1) Israel is a false prophet of the Jewish people.
2) Israel is a false idol to many Jews.
3) Israel is a false Messiah to many Jews.

Why I'm not celebrating Naqba Day:

1) Israel is the only country that exempts for military service if you dedicate your life to learning Torah.
2) Israel has made it safe for anyone to live or visit in the Holy Land.
3) Israel has kept Judaism relevant for so many.

I have to run to work, but I hope to add some more later. Feel free to contribute your own. Hat tip to Ayala for reminding me of the day.

Monday, May 01, 2006

Back to Life?

This past Shabbos, I went on a small NCSY Shabbaton. It was my first volunteer/organizational work in quite awhile. And it felt really nice to be back in a "people" role. All NCSY politics aside for now, it was fun having a purpose to a Shabbos beyond my own growth. It was a relaxed atmosphere, the kids were fun, and I'll even admit to socially appreciating the opportunity just to meet a few new peers in my age bracket.

But a wanted to share an additional part of the story, a piece that only one of the other kids shared in.

This past week, Yom Hashoah was commemorated. It's a time to remember the barbarism of the Holocaust, but also all travesties of human behavior, past and present. Soviet Russia was just another sad moment in the course of human history. Jews, among many other peoples, were persecuted for their differences. The Soviet government flexed its very powerful muscles against any group that was capable of fragmenting communist unity, and the Jewish religion suffered deeply as a result. Teaching Judaism become intolerable and practicing it became stifling. The Soviets were nearly successful in their attempts to snuff out all remnants of Jewish life, using the heavy hand of the totalitarian regime to deadly result.

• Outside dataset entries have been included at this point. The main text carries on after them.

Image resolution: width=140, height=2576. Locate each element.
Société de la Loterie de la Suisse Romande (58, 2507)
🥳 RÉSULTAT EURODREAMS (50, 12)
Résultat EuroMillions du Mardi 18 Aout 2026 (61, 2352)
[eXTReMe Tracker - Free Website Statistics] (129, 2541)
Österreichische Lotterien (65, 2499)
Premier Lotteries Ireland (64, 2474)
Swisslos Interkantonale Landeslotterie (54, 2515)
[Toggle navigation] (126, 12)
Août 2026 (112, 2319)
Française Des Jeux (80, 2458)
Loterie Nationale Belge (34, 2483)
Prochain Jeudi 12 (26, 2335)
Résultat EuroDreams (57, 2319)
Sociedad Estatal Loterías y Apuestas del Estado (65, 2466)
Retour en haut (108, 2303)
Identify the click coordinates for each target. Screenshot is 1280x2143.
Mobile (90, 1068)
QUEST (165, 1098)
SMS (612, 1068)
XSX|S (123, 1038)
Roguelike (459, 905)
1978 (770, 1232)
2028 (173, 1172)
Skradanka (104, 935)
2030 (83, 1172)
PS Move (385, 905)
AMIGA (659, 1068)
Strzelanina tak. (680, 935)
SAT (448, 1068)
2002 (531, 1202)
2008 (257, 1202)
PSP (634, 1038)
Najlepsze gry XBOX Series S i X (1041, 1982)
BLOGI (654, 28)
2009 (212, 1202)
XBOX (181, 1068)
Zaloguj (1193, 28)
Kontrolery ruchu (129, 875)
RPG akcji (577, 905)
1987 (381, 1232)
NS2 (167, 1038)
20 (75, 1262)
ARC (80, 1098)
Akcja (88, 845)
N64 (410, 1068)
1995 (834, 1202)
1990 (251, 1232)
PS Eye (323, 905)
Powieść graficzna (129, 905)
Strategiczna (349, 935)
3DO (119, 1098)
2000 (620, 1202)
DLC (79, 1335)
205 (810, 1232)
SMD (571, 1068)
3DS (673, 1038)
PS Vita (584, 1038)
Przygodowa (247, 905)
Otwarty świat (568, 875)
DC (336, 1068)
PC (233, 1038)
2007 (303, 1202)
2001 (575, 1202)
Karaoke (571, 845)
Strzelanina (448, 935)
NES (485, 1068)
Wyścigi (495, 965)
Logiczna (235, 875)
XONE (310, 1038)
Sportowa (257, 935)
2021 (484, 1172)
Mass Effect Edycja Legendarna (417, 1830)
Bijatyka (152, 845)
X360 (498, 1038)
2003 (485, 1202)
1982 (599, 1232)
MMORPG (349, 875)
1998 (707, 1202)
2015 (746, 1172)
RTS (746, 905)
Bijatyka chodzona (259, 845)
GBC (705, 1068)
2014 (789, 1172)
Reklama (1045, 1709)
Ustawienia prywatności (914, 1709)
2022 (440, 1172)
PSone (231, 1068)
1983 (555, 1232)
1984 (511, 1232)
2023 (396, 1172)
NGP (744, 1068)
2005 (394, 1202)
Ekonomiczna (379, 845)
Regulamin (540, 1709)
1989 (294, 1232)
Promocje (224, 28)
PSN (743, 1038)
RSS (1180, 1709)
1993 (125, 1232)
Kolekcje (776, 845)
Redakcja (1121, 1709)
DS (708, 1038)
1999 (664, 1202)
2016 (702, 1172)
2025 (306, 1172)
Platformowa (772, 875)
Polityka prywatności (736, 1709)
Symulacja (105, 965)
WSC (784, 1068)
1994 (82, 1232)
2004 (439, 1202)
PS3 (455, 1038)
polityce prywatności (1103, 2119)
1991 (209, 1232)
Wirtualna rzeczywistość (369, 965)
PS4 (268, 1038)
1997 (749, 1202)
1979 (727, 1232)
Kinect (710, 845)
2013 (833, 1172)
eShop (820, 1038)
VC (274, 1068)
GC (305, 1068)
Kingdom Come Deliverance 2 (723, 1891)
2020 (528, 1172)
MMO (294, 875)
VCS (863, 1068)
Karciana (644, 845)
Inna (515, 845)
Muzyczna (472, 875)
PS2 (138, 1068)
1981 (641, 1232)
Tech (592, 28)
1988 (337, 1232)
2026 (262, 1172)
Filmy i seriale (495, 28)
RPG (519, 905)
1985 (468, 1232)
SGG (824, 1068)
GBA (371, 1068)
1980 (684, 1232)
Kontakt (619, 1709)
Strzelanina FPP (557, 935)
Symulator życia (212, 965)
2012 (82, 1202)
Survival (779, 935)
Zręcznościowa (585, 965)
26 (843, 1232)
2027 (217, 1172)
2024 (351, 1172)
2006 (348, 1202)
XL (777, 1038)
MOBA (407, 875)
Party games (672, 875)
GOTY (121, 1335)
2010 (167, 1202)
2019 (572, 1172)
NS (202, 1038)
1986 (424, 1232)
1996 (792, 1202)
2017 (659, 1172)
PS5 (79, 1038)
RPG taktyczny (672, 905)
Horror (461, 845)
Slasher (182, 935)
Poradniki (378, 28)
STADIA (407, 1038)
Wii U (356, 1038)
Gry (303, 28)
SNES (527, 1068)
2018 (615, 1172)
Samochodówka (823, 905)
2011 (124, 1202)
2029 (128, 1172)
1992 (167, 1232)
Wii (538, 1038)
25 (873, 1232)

There was one Jewish man, in his mid 50's, who was no different than the rest. His traditions and religion had been ripped away from him, and by this point in his life, he knew almost nothing of his spiritual inheritance. He didn't practice any aspects of the religion, and barely identified as Jewish. But one Rabbi, a forgotten profession in those parts, wouldn't let him slide into oblivion. One day, this Rabbi slipped him a piece of paper, a small sheet that had been ripped out of a worn book. It was the Kaddish, the prayer for the deceased, and the Rabbi beseeched this man that he do his best to find a Minyan to pray with once a year to commemorate the Yahrtzeits of his ancestors.

Fast forward twenty years. The man has made his way to America, to quiet suburbia, where he need not choose between his freedom and his principles. But communist Russia has taken its toll, and he still remains largely ignorant of his Jewish heritage. However, every year he has made it to a synagogue, where he pulls out a yellowed piece of paper, carefully creased and placed in his wallet, and recites the Kaddish prayer.

But this year, he shows up at the synagogue, but its doors are locked. This shul doesn't have a Minyan on Shabbos afternoon, the day his Yahrtzeit fell out this year. But before he leaves, he is admitted to the shul, by a child of 15 years. His luck has won once again- a group of students is holding a prayer service in the sanctuary and he is invited to join and say his Kaddish. He opens his wallet, and pulls out a crumbling piece of paper, with the words of the Kaddish carefully typed out in Russian, without any Hebrew. He gently unfolds the fraying prayer, and utters the timeless prayer, "Yisgadel V'Yisgadesh..."

That was the story of the elder gentleman davening behind me at the Shabbaton this weekend.